Christian-fiction writer Martin (The Dead Don’t Dance, not reviewed) chronicles the personal tragedy of a Georgia heart surgeon.
Five years ago in Atlanta, Reese could not save his beloved wife Emma from heart failure, even though the Harvard-trained surgeon became a physician so that he could find a way to fix his childhood sweetheart’s congenitally faulty ticker. He renounced practicing medicine after her death and now lives in quiet anonymity as a boat mechanic on Lake Burton. Across the lake is Emma’s brother Charlie, who was rendered blind on the same desperate night that Reese fought to revive his wife on their kitchen floor. When Reese helps save the life of a seven-year-old local girl named Annie, who turns out to have irreparable heart damage, he is compassionately drawn into her case.

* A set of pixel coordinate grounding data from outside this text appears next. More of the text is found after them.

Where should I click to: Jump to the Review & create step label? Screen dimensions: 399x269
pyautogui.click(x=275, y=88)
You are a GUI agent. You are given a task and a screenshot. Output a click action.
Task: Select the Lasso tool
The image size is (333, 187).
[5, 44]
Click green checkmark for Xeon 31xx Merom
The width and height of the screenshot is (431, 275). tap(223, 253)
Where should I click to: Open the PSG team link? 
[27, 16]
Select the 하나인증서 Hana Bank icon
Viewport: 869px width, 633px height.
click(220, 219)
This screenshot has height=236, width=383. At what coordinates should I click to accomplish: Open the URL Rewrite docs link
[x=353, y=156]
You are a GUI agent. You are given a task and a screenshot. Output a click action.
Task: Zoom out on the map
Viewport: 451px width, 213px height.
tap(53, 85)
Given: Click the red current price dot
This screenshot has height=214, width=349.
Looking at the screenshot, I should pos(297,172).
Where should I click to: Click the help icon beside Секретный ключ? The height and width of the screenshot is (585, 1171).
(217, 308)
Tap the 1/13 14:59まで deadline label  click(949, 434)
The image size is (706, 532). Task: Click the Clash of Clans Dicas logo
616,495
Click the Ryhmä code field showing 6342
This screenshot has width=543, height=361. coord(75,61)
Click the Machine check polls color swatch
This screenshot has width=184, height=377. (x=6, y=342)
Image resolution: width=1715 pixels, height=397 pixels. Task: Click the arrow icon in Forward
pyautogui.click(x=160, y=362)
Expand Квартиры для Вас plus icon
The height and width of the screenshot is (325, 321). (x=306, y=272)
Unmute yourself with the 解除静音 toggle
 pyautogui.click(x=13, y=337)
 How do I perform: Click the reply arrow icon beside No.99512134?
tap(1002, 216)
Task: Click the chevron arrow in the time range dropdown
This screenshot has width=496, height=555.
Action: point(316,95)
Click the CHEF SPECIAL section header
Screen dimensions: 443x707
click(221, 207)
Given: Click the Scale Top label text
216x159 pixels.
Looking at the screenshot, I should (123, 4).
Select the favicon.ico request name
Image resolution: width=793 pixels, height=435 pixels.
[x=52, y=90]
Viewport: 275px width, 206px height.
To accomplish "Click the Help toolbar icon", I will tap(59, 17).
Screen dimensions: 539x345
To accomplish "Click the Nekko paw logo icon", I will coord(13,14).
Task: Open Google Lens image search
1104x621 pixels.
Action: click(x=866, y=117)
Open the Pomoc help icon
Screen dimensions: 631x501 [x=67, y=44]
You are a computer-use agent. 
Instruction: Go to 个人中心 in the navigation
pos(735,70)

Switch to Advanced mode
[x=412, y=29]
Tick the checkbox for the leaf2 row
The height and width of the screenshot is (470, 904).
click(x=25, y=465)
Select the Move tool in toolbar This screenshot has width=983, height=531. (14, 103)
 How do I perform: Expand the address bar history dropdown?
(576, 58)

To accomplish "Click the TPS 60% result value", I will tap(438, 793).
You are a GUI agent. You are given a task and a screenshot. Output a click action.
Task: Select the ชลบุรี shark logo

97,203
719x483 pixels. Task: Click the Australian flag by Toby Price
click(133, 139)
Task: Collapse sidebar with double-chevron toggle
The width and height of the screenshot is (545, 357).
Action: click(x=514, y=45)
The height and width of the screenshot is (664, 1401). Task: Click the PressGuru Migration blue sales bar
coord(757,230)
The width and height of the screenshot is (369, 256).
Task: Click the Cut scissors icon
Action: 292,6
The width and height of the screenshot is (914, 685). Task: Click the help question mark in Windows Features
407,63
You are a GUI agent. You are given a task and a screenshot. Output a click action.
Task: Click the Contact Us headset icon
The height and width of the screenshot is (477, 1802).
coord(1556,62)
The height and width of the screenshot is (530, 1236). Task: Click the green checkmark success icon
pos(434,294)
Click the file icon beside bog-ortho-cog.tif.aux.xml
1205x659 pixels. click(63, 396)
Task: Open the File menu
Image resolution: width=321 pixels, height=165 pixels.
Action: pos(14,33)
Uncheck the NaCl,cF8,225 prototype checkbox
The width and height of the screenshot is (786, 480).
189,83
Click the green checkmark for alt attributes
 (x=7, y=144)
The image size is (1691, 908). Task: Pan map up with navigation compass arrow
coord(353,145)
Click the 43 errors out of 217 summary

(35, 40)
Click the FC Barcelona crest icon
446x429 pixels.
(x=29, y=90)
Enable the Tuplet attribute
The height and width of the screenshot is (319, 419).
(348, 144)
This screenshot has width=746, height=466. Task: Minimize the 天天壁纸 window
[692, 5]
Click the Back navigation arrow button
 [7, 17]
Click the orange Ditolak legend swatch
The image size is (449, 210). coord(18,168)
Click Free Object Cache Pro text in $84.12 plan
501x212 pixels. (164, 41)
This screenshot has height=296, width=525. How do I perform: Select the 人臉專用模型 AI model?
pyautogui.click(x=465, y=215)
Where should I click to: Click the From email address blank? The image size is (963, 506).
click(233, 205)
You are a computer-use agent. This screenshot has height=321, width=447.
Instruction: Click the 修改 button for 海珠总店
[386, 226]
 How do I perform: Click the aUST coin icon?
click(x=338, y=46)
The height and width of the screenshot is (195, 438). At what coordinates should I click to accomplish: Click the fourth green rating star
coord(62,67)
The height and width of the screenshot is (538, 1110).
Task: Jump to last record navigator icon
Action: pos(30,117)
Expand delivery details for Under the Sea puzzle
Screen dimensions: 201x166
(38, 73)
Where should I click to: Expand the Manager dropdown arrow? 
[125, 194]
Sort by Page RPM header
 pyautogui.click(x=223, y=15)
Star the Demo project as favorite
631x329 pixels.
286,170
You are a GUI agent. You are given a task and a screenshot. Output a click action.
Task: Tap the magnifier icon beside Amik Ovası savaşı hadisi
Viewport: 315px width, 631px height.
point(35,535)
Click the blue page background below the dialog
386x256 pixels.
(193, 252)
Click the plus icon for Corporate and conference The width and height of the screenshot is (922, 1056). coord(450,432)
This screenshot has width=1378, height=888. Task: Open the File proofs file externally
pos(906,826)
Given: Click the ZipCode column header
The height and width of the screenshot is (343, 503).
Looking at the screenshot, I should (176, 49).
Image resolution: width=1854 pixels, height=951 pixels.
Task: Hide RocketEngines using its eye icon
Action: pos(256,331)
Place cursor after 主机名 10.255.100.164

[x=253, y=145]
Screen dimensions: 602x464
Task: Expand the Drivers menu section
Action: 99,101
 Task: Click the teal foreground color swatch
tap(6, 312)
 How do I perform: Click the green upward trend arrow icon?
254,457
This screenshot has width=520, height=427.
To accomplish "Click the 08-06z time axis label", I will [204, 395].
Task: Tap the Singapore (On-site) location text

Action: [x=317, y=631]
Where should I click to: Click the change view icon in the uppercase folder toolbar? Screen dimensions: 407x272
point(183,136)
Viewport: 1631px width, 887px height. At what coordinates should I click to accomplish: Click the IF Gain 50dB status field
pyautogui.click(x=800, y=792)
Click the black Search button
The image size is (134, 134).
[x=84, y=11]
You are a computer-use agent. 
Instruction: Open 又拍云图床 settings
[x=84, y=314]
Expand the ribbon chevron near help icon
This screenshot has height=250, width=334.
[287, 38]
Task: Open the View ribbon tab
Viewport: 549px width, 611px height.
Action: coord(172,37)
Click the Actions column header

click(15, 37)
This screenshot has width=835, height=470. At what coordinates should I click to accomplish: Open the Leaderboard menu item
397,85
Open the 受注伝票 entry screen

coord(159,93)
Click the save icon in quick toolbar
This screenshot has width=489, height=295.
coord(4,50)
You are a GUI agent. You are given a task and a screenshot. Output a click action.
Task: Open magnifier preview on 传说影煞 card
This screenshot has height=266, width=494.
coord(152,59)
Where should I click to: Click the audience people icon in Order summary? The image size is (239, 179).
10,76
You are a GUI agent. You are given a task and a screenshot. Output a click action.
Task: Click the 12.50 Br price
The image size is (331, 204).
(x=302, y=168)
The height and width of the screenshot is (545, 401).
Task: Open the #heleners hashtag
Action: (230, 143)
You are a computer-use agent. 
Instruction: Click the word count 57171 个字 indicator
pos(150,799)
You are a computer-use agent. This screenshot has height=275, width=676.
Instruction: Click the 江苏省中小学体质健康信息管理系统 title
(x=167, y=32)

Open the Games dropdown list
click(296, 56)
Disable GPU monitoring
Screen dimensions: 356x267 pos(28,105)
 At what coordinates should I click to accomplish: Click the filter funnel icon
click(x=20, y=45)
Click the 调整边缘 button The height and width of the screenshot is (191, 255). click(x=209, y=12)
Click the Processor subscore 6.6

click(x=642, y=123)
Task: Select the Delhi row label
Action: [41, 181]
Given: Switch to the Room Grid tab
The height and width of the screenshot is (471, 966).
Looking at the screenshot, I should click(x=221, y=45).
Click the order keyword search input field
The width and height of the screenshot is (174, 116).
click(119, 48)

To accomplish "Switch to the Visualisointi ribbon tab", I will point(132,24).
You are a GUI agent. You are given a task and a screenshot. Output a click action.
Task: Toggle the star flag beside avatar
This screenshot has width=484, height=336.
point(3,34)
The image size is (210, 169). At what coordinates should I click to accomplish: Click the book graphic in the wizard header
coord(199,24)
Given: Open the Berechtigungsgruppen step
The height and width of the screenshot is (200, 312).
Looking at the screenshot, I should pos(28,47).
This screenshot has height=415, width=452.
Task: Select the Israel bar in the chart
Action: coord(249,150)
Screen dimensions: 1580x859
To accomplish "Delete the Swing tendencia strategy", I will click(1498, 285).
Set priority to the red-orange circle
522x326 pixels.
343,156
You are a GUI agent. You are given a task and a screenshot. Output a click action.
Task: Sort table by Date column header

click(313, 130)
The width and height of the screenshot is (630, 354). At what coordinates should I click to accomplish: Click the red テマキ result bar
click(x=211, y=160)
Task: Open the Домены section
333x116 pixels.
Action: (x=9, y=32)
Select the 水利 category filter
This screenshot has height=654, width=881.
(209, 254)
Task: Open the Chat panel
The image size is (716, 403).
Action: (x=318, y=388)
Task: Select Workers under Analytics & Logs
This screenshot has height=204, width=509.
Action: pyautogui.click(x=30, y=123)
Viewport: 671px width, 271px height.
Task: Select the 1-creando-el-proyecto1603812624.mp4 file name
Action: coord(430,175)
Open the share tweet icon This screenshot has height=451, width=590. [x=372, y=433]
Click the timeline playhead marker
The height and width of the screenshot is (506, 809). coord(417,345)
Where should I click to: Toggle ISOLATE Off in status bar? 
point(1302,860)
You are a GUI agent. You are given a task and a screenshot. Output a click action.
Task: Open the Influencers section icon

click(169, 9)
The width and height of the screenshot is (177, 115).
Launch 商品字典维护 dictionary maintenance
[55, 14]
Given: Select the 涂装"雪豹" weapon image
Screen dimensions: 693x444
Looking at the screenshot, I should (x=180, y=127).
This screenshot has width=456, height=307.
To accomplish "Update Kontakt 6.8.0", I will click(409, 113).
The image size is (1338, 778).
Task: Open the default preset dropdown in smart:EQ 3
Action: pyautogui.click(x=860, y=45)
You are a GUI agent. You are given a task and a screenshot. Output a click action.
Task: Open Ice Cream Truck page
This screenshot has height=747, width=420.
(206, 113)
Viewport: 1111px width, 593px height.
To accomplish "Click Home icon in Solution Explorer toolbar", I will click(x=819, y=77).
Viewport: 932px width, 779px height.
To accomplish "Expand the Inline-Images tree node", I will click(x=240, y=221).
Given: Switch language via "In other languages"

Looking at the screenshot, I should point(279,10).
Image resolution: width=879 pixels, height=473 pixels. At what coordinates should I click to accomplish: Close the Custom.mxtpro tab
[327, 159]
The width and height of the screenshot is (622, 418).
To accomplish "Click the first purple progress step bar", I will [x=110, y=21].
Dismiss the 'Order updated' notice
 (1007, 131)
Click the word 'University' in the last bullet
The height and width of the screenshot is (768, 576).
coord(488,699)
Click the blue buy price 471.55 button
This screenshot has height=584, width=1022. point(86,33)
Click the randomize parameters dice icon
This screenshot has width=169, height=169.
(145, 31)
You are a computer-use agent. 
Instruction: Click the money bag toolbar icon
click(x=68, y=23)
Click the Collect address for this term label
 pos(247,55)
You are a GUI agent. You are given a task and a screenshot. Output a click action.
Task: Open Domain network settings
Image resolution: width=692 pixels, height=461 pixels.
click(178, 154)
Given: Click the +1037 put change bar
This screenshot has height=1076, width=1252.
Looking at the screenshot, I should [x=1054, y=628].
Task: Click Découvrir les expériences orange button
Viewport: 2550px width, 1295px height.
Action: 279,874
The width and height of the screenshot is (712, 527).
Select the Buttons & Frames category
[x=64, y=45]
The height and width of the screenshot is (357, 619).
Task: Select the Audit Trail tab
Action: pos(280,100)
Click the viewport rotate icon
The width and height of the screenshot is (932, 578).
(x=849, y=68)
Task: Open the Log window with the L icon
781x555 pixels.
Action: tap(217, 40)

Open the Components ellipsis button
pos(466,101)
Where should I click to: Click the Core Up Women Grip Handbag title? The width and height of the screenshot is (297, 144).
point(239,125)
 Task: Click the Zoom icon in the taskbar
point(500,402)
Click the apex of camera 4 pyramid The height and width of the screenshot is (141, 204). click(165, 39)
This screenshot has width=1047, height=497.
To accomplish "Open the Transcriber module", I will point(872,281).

He also grows close to Annie’s attractive Aunt Cindy and gradually comes to recognize that the family needs his expertise as a transplant surgeon. Martin displays some impressive knowledge about medical practice and the workings of the heart, but his Christian message is not exactly subtle. “If anything in this universe reflects the fingerprint of God, it is the human heart,” Reese notes of his medical studies. Emma’s letters (kept in a bank vault) quote Bible verse; Charlie elucidates stories of Jesus’ miracles for young Annie; even the napkins at the local bar, The Well, carry passages from the Gospel of John for the benefit of the biker clientele. Moreover, Martin relentlessly hammers home his sentimentality with nature-specific metaphors involving mating cardinals and crying crickets. (Annie sells crickets as well as lemonade to raise money for her heart surgery.) Reese’s habitual muttering of worldly slogans from Milton and Shakespeare (“I am ashes where once I was fire”) doesn’t much cut the cloying piety, and an over-the-top surgical save leaves the reader feeling positively bruised.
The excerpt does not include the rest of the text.